Last Updated on 2023/12/21
Table of Contents
The Artistry and Design of China’s Zhuihu Instrument.
Zhuihu, also known as 坠琴 (Zhuì qín), 曲胡 (Qū hú), and 二弦 (Èr xián), is a traditional Chinese bowed string instrument. It is a two-stringed fiddle with a fingerboard, primarily used in Henan and Shandong provinces. The Zhuihu is notably utilized in Henan opera, Shandong Qinshu, and Lv Opera as a main accompanying instrument. Its precursor was the smaller-sized Sanxian, a three-stringed plucked instrument.
The evolution of the Zhuihu dates back to the late Qing Dynasty, over a hundred years ago. The transformation occurred in Henan and Shandong, where local performing arts like “Ying Ge Liu” and “Sanxian Wrapped in Books” were popular. Initially, the Sanxian’s sound was found to be incompatible with the vocal styles of the performers, leading to its adaptation. The instrument was modified to use a horsehair bow and the body of the Sanxian was replaced with a lute-like sound box, resulting in the creation of the Zhuihu.
An anecdotal origin story from the Kangxi period of the Qing Dynasty (1644-1911) describes an artist whose Sanxian was damaged by rats. In a rush to repair it for a performance, they replaced the skin with a thin piece of paulownia wood and used a bow between the strings, inadvertently creating an instrument capable of mimicking human voices and other sounds.
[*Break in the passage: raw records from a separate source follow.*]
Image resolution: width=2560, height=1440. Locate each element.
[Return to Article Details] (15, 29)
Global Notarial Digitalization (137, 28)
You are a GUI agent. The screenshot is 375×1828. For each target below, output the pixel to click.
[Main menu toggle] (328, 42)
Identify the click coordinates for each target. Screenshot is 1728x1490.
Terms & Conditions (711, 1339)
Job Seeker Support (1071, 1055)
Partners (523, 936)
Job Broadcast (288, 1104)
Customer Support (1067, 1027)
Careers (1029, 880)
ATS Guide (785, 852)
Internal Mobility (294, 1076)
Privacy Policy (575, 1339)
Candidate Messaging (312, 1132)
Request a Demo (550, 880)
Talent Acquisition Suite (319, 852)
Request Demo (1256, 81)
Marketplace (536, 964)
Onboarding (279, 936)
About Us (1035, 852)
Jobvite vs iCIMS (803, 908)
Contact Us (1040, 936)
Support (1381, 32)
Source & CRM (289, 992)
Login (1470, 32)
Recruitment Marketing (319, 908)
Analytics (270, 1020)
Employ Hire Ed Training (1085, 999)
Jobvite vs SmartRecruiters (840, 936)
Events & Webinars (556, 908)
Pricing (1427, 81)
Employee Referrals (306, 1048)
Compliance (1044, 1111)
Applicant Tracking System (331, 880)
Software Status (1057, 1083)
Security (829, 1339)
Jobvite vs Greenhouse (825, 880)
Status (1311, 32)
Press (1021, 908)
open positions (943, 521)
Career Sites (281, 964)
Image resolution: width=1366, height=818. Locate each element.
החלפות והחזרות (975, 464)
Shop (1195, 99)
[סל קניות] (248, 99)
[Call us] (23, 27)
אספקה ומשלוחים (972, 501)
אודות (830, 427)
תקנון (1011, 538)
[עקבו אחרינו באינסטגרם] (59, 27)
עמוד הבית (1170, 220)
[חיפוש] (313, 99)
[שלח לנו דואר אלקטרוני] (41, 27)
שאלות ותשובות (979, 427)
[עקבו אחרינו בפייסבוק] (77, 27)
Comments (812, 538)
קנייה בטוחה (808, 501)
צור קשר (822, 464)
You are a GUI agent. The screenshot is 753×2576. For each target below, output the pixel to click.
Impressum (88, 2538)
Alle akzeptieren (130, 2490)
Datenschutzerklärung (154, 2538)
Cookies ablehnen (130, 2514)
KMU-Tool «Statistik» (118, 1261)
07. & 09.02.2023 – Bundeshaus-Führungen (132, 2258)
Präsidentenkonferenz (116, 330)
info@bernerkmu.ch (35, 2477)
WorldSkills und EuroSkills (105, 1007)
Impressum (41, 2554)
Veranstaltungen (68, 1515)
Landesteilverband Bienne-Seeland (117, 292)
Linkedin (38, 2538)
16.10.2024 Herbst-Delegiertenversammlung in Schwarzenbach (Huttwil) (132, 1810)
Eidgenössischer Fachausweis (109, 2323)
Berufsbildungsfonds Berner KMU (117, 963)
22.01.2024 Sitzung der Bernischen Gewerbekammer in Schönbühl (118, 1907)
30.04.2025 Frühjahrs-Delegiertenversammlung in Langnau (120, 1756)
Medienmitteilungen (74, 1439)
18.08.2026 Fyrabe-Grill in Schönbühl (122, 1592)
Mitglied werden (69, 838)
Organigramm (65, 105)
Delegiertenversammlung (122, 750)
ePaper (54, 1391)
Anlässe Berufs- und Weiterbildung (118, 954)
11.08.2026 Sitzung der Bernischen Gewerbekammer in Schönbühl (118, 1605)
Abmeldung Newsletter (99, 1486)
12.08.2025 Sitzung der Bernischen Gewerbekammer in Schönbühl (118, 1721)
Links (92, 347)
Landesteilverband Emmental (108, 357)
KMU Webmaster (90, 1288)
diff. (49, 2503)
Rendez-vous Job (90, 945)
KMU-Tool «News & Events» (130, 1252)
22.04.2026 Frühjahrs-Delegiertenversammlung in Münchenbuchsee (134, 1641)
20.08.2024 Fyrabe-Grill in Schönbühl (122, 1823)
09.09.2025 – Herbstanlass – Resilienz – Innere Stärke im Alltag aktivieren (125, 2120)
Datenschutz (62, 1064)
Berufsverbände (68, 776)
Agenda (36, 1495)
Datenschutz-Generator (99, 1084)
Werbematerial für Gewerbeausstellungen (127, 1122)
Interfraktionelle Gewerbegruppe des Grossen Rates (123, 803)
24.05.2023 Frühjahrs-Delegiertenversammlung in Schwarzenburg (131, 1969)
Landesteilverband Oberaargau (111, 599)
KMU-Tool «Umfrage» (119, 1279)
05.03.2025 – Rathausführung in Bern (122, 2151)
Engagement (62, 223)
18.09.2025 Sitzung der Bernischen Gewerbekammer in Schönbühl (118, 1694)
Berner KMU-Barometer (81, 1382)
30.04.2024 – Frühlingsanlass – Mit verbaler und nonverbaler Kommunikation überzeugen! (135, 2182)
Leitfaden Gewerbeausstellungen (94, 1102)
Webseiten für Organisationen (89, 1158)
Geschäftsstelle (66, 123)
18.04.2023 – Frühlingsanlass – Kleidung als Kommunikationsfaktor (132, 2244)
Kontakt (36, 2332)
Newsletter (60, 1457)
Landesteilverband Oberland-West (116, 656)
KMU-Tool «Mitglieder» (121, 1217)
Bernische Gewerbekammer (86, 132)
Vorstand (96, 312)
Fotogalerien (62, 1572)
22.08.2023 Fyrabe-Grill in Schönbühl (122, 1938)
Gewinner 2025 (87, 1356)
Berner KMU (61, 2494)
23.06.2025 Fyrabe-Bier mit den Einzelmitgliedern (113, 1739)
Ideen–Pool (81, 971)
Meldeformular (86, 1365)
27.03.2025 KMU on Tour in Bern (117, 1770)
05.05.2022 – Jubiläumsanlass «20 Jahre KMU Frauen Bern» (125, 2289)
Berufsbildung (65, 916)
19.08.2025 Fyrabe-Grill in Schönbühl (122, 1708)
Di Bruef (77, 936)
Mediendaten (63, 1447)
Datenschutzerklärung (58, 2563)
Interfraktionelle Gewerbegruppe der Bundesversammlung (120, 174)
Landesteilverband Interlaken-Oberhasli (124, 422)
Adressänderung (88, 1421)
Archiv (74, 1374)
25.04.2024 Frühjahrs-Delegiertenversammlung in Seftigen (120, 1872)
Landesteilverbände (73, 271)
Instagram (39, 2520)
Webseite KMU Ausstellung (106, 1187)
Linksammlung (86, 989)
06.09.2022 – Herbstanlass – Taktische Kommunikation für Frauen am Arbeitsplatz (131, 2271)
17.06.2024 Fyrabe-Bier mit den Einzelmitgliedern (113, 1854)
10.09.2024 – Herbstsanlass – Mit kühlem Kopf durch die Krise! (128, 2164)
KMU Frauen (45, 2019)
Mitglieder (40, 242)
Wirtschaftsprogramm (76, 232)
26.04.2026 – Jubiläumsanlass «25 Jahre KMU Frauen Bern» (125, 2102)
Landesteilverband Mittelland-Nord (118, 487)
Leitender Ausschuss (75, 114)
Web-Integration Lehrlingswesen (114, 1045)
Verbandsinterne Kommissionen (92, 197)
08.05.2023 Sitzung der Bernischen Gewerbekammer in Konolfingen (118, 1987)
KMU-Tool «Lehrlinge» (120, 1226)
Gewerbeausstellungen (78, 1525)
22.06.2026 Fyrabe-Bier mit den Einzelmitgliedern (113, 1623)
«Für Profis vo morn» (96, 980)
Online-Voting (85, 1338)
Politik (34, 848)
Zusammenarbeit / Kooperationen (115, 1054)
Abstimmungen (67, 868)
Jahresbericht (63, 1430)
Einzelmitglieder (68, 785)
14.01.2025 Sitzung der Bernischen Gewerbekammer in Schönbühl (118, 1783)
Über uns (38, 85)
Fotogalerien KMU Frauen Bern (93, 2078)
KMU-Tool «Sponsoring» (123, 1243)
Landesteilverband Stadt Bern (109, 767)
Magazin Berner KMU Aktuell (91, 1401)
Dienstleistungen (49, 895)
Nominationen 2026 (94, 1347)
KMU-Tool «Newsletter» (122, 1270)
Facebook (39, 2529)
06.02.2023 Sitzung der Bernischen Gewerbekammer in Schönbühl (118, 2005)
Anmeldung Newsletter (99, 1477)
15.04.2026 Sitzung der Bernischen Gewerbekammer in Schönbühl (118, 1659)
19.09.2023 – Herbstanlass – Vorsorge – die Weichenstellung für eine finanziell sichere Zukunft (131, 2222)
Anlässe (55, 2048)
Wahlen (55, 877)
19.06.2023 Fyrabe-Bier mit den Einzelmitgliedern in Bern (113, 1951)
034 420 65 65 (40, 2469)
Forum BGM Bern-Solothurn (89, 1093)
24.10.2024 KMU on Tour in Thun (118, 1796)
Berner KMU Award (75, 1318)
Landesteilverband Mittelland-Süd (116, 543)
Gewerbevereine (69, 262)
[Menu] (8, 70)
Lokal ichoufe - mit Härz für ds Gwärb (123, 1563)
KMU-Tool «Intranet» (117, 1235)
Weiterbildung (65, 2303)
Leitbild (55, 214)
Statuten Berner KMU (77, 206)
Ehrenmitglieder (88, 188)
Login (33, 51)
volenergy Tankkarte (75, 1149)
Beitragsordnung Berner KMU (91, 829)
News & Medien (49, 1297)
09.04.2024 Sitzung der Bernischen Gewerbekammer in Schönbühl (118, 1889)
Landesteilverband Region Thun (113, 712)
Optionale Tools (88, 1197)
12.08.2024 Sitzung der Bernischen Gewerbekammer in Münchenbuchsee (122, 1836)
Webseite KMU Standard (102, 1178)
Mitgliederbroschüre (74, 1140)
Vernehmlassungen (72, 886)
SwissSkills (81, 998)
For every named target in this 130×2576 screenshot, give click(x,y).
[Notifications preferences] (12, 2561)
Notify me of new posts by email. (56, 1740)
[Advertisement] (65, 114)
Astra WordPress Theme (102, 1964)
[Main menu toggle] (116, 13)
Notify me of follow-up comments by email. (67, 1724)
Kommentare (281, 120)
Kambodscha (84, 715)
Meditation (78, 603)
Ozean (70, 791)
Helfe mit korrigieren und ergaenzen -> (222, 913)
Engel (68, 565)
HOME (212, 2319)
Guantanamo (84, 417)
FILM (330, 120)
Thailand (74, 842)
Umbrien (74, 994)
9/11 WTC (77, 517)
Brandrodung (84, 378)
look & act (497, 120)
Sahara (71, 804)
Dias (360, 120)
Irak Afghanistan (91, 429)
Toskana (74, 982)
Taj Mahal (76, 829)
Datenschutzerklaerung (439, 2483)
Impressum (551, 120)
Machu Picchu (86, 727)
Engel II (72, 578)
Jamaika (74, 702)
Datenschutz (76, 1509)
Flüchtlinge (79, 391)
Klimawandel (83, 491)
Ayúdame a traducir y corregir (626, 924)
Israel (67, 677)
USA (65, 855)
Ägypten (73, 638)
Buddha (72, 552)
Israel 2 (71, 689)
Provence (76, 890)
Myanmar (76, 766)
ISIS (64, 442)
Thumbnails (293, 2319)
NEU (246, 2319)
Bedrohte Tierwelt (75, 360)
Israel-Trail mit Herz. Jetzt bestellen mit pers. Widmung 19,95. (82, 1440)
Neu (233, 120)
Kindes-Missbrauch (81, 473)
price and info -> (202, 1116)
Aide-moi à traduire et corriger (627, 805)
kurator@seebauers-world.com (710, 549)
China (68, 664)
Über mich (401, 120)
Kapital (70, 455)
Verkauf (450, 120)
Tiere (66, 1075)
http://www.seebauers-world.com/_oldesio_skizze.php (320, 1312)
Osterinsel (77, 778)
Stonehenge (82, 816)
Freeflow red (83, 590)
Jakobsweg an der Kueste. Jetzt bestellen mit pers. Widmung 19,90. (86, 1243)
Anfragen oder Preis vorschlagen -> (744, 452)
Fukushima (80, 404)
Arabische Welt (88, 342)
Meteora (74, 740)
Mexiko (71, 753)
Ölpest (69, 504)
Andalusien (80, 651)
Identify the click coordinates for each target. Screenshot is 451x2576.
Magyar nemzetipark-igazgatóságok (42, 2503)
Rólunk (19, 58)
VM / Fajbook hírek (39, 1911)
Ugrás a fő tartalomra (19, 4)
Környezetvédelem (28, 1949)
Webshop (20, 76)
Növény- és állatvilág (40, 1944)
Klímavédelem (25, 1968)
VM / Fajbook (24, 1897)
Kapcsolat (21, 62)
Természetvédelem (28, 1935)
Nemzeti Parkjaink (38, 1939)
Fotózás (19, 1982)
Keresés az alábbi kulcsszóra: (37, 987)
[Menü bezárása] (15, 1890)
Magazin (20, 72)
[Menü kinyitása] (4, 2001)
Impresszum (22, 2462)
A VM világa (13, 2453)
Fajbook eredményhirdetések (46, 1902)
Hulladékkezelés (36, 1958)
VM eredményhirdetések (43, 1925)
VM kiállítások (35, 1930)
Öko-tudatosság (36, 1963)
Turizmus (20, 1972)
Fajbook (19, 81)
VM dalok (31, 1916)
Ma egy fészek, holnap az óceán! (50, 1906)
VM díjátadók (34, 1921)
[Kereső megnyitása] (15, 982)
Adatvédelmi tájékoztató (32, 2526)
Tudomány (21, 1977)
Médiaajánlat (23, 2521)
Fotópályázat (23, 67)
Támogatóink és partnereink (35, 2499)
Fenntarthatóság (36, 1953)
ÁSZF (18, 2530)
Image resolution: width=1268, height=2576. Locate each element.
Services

The Zhuihu shares similarities in design with the Huqin family, like the Erhu. Its sound box is short and thick, made from copper or hardwood, and covered with python skin. The neck resembles that of the Sanxian and doubles as a fingerboard. It typically has two strings, tuned to A and D1, covering a range from A to D3. The Zhuihu is unique for its ability to imitate human voices, animal sounds, and even certain percussive elements.
Performance and Usage
This instrument is not only used for accompanying traditional operas and narrative singing but also for solo and ensemble performances. It has gained a special place in Chinese folk orchestras due to its expressive sound and wide range. Its capability to produce a blend of soft and powerful tones makes it distinct from other instruments.
Variants and Innovations
Different regions and theatrical forms have led to variations of the Zhuihu, categorized traditionally into three types: 曲胡 (Qū hú), 坠琴 (Zhuì qín), and 坠子 (Zhuì zi). Further innovations have led to the development of new forms like the Deep Ze Zhuihu and the three-string Zhuihu, each with unique structural and tonal characteristics.
The Zhuihu has a rich history tied to the cultural and musical traditions of China. It has played a significant role in the preservation and evolution of regional operas and music styles. The instrument’s adaptability and unique sound have made it an integral part of Chinese musical heritage, echoing the country’s rich cultural diversity.